I went to religious school automatically. Once there, I was excited, not by the digests and easy versions of Jewish history or by the smattering of prayer book Hebrew, but by the Bible itself in English. And all this time, I had no idea of what a Christian was. I knew that our maids were Christian, and all the governesses my sister and I ever had were Christian. I did not know what a Jew was, nor that the term could be used in contempt. Once it had been shouted, but to a bunch of us who were ringing doorbells and running, and we knew we could expect scolding if we were caught at that. I was told never to say the name “Jesus”; I knew that there was something about Christians that had color and tenderness and a child in it, and that suffering of some sort was bound up with all of that. But what I knew of my religion was confined to the trip on Sunday morning across the Park to where the Temple stood, its pale green copper dome rising over the little round lake where other children sailed boats, and where the trees flowered pink in Spring.5

Then, suddenly, out of a need or sadness of her own, my mother turned to religion. She cannot be said to have turned back, for she had never known anything like this impulse and response. There was a sudden new insistence, and its force was sharply felt in my family. I began to go to Temple with my mother, instead of to the Museum, and I went every Saturday for seven years. They were years in which I was learning through hostility.

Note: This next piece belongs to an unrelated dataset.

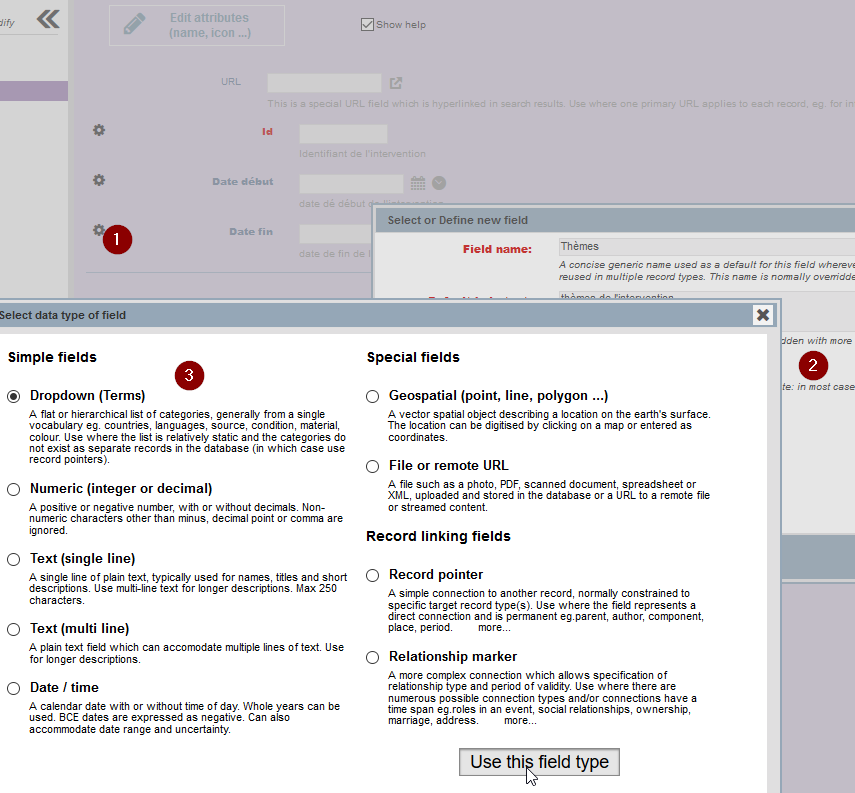This screenshot has height=793, width=855.
Task: Expand more details for Relationship marker
Action: click(520, 720)
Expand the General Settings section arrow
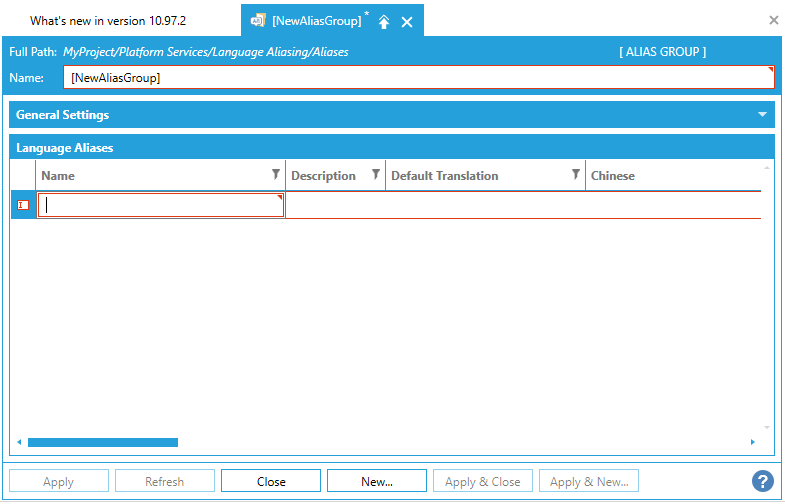 764,115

I was having a “sheltered” childhood, and the fact that I played with street-gangs and knew about the prostitutes on the Drive and the house across the street and the chauffeur’s private life were breaches which escaped my parents.6 There were a few sets of books at home, but after I had gone through these, I read whatever the maids recommended. This was the sheltered life, this was a life of comfort. All I knew was that it was not comfortable for me. I was beginning to care about a set of values which poetry was giving me. School could back up some of this; but there was nothing at home or in the Temple to answer me.

I think that many people brought up in reformed Judaism must go starving for two phases of religion: poetry and politics. The sermons I heard were pale and mechanically balanced talks. I grew up among a group of Jews who wished, more than anything else, I think, to be invisible. They were playing possum. They shrank away from the occasional anger of the rabbi, and said that such a man ought not be in that pulpit; they were the people who read Sokolsky’s column at breakfast, and agreed with him every time he said that Jews should be quiet and polite, and should never protest; they were the people who felt that Hitler would be all right if he would only leave the Jews alone; they were, later, the people who told van Paassen he was crazy to worry about the Jews in Germany and Poland.7 They supported big charities. They gave generously of their money. Some of the women even gave their time. But they wanted a religion of reassurance; they listened to the muted organ, and refused to be involved in suffering that demanded resistance, and refused to acknowledge evil. If they had a mission as a responsible and inspired people, they did not want it. It was enough to be Jewish. Charity was about the most they could give; not struggle; they would neither approach the source nor make the connections.

There was one place where this was done, for me; and that was in the Bible. I sat under the shadowy dome during the drone of the watered-down sermon and the watered-down liturgical music, and I read the Bible. Its clash and poetry and nakedness, its fiery vision of conflict resolved only in God, were true to me, no matter what I was coming to believe about the reality of the world or power or divinity or death or love. The Bible was closer to the city than anything that was going on or could possibly go on in the Temple.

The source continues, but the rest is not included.